Thomas Wilde, 1st Baron Truro,  (7 July 178211 November 1855) was a British lawyer, judge, and politician. He was Lord High Chancellor of Great Britain between 1850 and 1852.

Background and education
Born in London, Truro was the second son of Thomas Wilde, an attorney, and founder of Wilde Sapte, by his wife, Mary Anne (née Knight). He was educated at St Paul's School and was admitted as an attorney in 1805. He was the younger brother of Sir John Wylde. James Wilde, 1st Baron Penzance, was his nephew.

Legal and political career
Wilde subsequently entered the Inner Temple and was called to the bar in 1817, having practised for two years before as a special pleader. Retained for the defence of Queen Caroline in 1820, he distinguished himself by his cross-examination and laid the foundation of an extensive common law practice. In 1824, he was made Serjeant-at-Law, and in 1827 King's Serjeant.

- [EXTRACTED RECORDS]:
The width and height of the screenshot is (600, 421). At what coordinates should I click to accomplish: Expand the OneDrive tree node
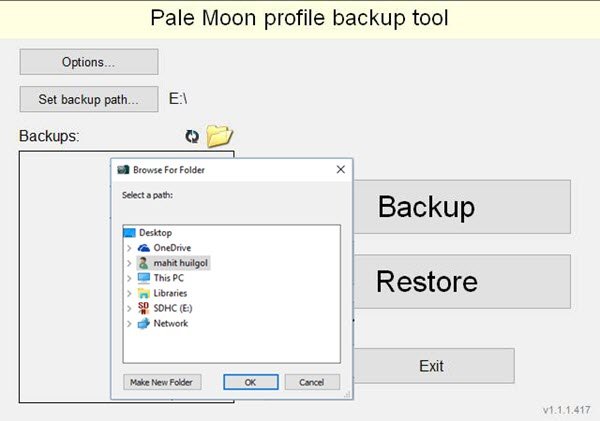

==

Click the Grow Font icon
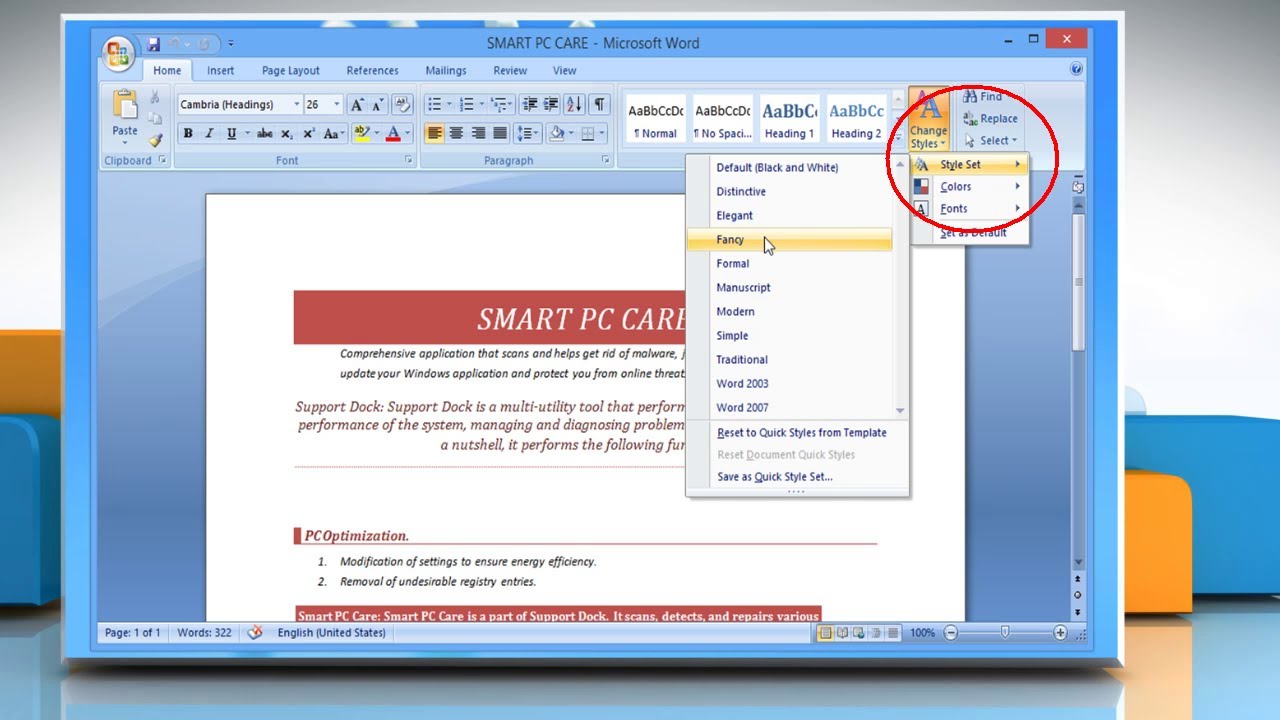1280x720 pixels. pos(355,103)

---

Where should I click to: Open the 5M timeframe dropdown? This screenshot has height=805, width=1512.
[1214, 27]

- [PROBLEM]:
Write out the part of the Thomas Wilde biography from "Legal and political" to "1827 King's Serjeant.", substituting "Middle Temple" for "Inner Temple".

- [RESPONSE TO THIS TASK]:
Legal and political career
Wilde subsequently entered the Middle Temple and was called to the bar in 1817, having practised for two years before as a special pleader. Retained for the defence of Queen Caroline in 1820, he distinguished himself by his cross-examination and laid the foundation of an extensive common law practice. In 1824, he was made Serjeant-at-Law, and in 1827 King's Serjeant.